L’apparecchio fotografico serve
a fotografare il passato non il presente, perché ciò che fissa nella sua
traccia è sempre un attimo, o un secolo,
prima del momento in cui l’immagine diviene comunicazione pubblica. Questo
potrebbe mettere in imbarazzo ogni seria volontà di produrre documentazione
cronachistica della realtà attraverso l’immagine. La foto documentaria, cioè,
rischia di essere tristemente appesa a uno sguardo passato proprio nel momento
in cui vorrebbe essere testimonianza del presente.
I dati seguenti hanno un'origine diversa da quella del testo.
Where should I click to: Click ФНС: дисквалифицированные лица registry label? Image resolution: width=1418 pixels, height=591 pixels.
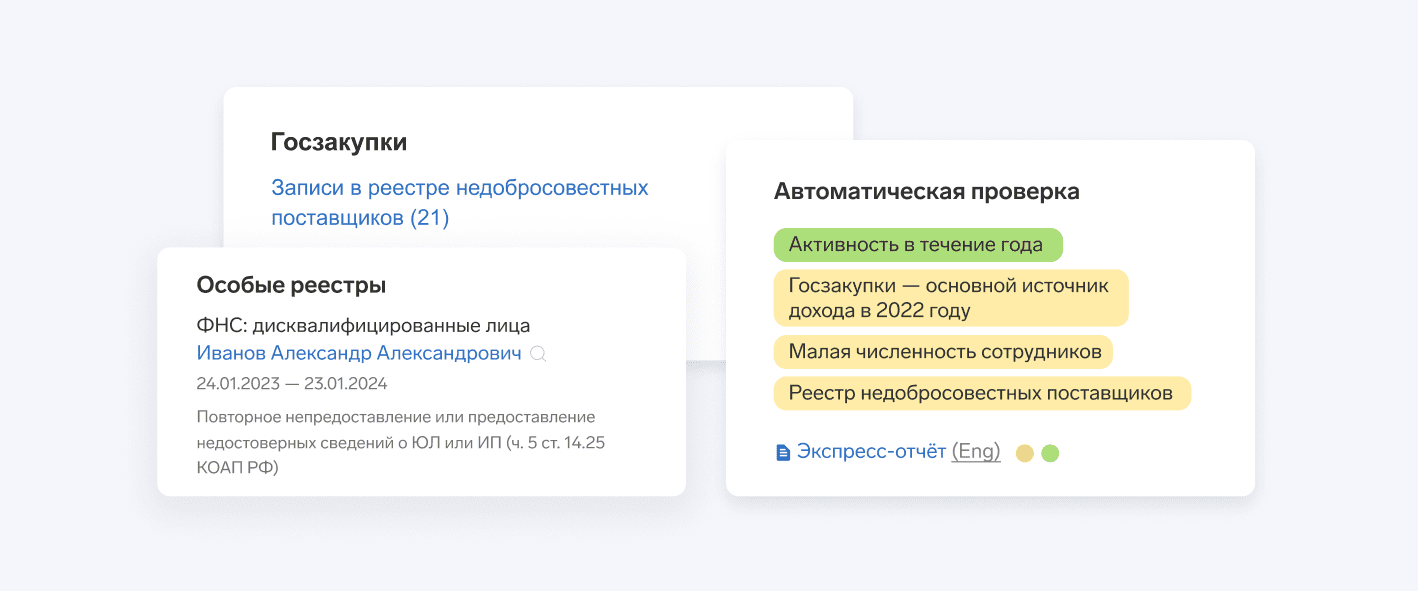363,325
È vero, la foto, come osserva Barthes ci comunica
sempre la stessa notizia: è stato, quell’oggetto,
quella persona, quel fatto, è stato, lo osservo in quella immagine proprio perché
è stato e non è ora. La fotografia dunque sembra sempre un passo indietro, inesorabilmente
indietro rispetto al momento presente. Ma le cose non stanno esattamente così.
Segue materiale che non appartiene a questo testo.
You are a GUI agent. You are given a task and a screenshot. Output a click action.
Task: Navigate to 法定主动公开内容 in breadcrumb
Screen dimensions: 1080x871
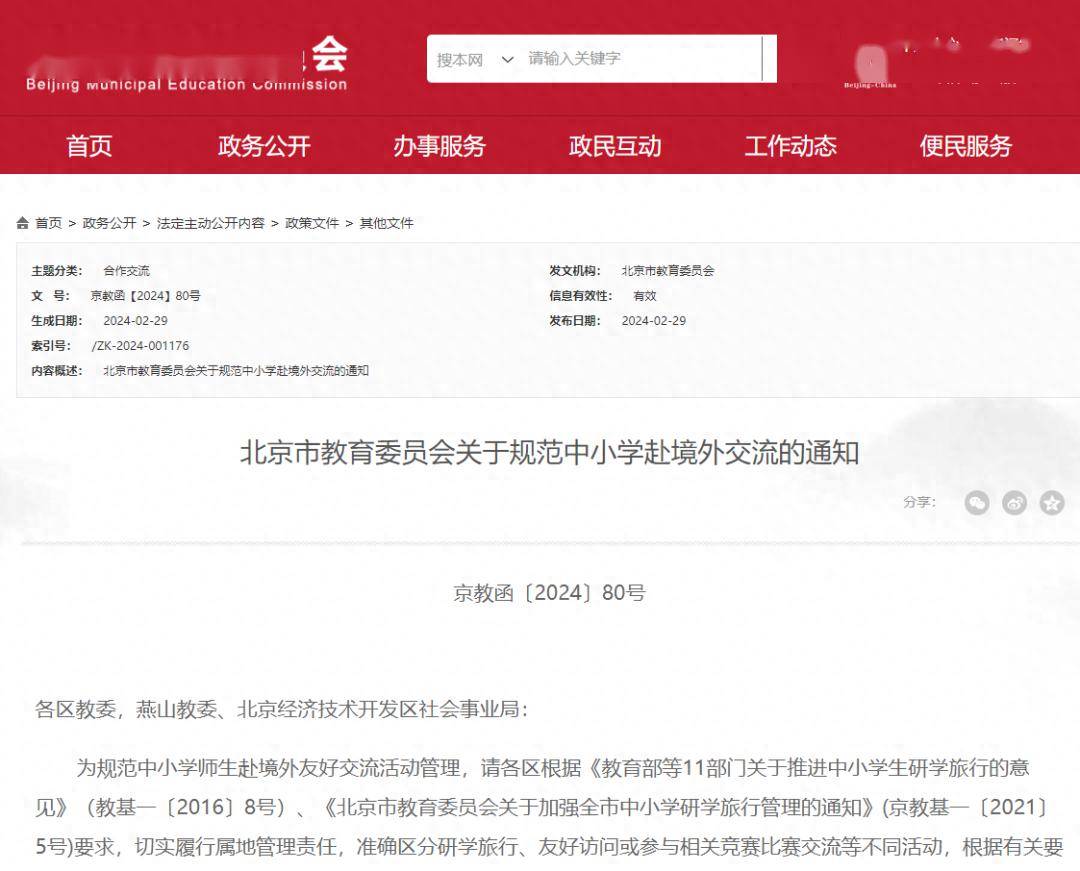click(210, 223)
Infatti il punto è che proprio questa osservazione dovrebbe indurci a
riflettere meglio sulla nostra nozione del tempo, sull’idea ingenua delle tre
dimensioni temporali separate e inconciliabili. E potrebbe farci pensare invece
a una dimensione del tempo complessa in cui ogni presente è insieme anche il
suo passato, quel passato dal quale il presente stesso si genera, e al contempo
contiene in sé il germe del possibile futuro che da esso sgorgherà. Da questo
punto di vista complesso, la fotografia resta testimone del passato, ma al
contempo mostra in quel passato l’aderenza a un presente in esso contenuto e
persino ogni ulteriore sviluppo futuro. Il suo potere testimoniale non ne è
affatto sminuito ma anzi al contrario ne risulta enfatizzato. Perché ogni frazione di tempo fissata dalla fotografia
non è un semplice è stato, ma è piuttosto
una densa miscela di ciò che è stato e nel momento in cui è stato ha costruito il
presente di quel che c’è ora e in sé conteneva l’anticipazione di quel che sarebbe
stato dopo. Le tre dimensioni sono fuse insieme nell’immagine fotografica, ed è
difficile districarle. Ma il tempo è così. Niente di semplice.